··· Provided records
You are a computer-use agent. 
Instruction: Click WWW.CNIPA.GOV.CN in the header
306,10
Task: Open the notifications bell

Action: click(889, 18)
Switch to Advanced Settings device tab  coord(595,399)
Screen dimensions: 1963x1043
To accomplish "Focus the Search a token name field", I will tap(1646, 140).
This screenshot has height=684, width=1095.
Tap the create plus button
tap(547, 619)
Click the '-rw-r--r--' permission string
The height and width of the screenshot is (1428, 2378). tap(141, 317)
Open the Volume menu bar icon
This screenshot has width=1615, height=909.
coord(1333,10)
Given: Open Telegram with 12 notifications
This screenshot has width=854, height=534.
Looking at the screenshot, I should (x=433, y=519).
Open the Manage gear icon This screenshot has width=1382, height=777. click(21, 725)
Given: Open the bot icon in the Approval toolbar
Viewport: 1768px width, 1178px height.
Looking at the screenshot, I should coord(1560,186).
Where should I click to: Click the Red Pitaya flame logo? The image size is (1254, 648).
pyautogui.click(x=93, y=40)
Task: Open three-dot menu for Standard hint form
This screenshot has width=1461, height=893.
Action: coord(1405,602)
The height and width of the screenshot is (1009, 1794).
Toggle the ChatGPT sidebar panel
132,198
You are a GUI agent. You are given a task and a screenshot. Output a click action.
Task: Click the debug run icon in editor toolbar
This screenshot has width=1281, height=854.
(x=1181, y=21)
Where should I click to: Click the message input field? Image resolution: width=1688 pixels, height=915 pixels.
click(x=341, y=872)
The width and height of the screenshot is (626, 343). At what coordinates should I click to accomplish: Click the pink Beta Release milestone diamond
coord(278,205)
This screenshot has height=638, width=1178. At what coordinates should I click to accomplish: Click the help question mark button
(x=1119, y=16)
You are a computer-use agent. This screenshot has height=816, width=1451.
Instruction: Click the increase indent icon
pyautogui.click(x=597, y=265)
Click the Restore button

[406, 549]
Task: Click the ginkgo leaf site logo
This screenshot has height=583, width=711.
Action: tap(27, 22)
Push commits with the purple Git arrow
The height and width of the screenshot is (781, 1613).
······
Directions for this task: Give back exactly the lines from the one containing "Instruction: Click the increase indent icon" through the last line of the records.

Output of the exercise:
Instruction: Click the increase indent icon
pyautogui.click(x=597, y=265)
Click the Restore button

[406, 549]
Task: Click the ginkgo leaf site logo
This screenshot has height=583, width=711.
Action: tap(27, 22)
Push commits with the purple Git arrow
The height and width of the screenshot is (781, 1613).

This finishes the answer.